Retype the lines below exactly, from the line with "The height and width of the screenshot is (400, 669)." up to and including the line with "Action: coord(33,841)".

━━━━━ GIVEN DATA ━━━━━

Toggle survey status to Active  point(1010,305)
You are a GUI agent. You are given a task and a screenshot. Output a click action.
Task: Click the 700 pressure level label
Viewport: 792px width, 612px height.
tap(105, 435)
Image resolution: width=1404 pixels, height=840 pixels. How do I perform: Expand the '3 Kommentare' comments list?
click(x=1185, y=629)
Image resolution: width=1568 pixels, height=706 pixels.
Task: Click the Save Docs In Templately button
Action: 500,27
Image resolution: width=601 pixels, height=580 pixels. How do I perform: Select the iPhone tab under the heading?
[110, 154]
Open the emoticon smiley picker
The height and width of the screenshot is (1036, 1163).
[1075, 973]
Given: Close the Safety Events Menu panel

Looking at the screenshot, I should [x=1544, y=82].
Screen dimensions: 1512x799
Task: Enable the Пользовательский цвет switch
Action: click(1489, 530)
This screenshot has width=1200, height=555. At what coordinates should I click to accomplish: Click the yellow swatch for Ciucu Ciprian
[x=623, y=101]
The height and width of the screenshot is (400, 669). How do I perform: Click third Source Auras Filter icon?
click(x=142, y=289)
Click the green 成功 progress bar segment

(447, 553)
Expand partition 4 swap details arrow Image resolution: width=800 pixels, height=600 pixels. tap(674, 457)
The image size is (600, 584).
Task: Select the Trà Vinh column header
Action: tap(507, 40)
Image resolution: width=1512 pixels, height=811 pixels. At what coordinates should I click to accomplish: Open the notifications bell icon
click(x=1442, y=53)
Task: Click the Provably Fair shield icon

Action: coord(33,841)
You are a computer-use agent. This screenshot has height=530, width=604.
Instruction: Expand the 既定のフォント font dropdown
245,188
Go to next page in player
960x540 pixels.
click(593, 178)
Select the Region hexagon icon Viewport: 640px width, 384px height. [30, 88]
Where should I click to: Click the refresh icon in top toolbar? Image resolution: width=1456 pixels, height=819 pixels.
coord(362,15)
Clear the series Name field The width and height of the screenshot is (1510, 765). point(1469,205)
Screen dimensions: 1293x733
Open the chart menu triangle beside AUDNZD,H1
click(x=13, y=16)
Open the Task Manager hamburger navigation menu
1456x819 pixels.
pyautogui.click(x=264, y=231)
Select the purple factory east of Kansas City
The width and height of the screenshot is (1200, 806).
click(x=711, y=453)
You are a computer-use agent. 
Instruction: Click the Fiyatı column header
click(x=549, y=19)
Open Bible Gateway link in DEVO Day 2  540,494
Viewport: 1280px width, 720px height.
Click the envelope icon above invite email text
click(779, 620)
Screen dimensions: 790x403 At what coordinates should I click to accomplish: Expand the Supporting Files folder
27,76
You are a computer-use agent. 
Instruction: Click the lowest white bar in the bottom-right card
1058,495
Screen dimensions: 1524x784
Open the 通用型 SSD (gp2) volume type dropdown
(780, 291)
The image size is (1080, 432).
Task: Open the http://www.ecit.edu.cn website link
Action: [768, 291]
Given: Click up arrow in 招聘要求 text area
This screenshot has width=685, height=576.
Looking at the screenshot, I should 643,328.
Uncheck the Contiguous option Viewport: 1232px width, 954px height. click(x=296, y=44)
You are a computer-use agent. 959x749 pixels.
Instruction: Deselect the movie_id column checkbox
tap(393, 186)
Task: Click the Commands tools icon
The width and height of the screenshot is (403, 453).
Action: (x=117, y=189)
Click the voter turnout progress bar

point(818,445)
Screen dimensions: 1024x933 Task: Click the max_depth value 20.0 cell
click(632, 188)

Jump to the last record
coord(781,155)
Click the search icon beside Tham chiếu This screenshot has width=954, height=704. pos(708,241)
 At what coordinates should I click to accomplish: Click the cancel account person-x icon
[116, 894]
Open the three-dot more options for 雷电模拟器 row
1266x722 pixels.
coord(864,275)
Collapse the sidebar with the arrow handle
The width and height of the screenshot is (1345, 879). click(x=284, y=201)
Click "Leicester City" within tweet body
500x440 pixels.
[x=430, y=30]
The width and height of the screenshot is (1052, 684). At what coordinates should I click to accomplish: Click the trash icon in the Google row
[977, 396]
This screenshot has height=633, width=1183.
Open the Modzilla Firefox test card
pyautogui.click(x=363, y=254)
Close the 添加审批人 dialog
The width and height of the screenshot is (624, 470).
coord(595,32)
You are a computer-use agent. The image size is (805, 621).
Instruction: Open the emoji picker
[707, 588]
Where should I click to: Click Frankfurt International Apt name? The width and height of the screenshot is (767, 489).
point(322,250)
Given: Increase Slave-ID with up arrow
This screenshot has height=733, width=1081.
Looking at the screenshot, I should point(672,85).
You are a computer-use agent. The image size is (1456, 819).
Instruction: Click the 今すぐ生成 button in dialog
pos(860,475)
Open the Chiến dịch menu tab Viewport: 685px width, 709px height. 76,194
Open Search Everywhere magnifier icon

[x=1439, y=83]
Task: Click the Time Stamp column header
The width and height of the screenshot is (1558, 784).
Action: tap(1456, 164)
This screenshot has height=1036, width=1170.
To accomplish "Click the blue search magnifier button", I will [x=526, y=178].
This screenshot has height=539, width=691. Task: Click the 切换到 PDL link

━━━━━

**OUTPUT BELOW**
The height and width of the screenshot is (400, 669). How do I perform: Click third Source Auras Filter icon?
click(x=142, y=289)
Click the green 成功 progress bar segment

(447, 553)
Expand partition 4 swap details arrow Image resolution: width=800 pixels, height=600 pixels. tap(674, 457)
The image size is (600, 584).
Task: Select the Trà Vinh column header
Action: tap(507, 40)
Image resolution: width=1512 pixels, height=811 pixels. At what coordinates should I click to accomplish: Open the notifications bell icon
click(x=1442, y=53)
Task: Click the Provably Fair shield icon

Action: coord(33,841)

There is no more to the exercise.